Even at 3M or so with a 7% discount rate, Anesthesiologists aren't NPV positive (considering post tax money) for >25 years AT CURRENT MEDIAN WAGES.
The assumption that salaries will improve considering CRNA collaborative pressures which is getting more militant by the day, Medicare differentials in salary (33% of private), AMCs moving into the Anesthesia space due to consultants/PE boys wanting to improve profits and CEOs of hospitals wanting to get rid of all anesthesia subsidies with strong negotiations doesn't portend well for increasing salaries in the future.
How low do salaries go before its too risky to do anesthesiology? 250K seems too low at 3M net worth unless you are only taking care of ASA 1 or 2 patients with a nice schedule. Unfortunately, 250K with call will probably be the norm in the next 5 to 10 years with increased production pressures coupled with "collaboration" with CRNAs on the lower hanging fruit. Even at 300K/year, that would be too high risk at that level of exposed assets.
I rather do a lower paying specialty that is low risk at that point such Palliative care for 210-220K/year or so with zero risk.

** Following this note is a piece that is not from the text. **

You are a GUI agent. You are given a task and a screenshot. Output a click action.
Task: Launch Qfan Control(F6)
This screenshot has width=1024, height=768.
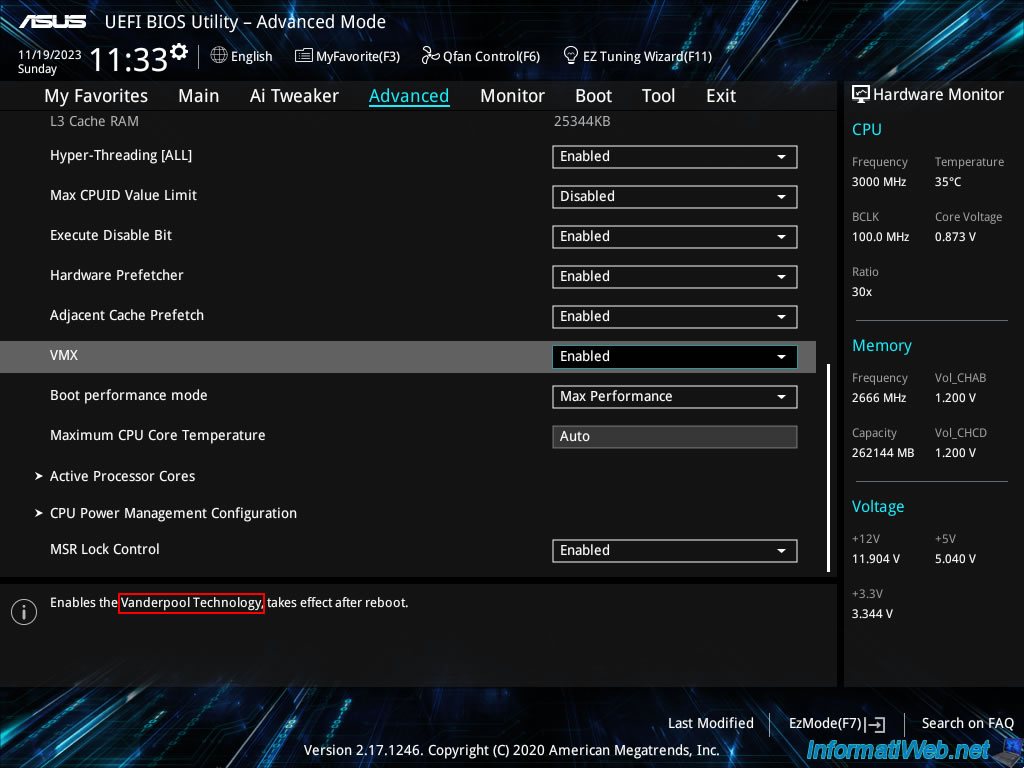tap(480, 56)
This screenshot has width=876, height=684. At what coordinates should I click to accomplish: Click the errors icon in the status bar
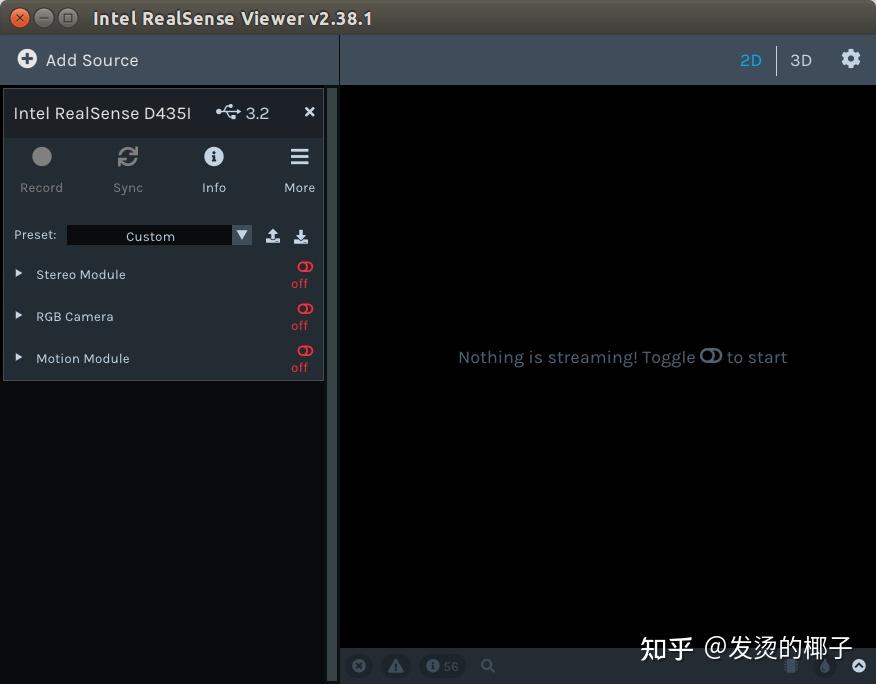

P.S. You liberals who live in NY, CA and IL will be enjoying a MARGINAL TAX RATE over 50-55%+ when you consider a fed tax, state tax, local tax, medicare, SS, etc. at 250K cut off (especially since all the public workers pensions in those states are COLLAPSING and will require HIGHER local tax rates in the coming years). So the difference between 250K to 350K post tax is only about 45K in those states.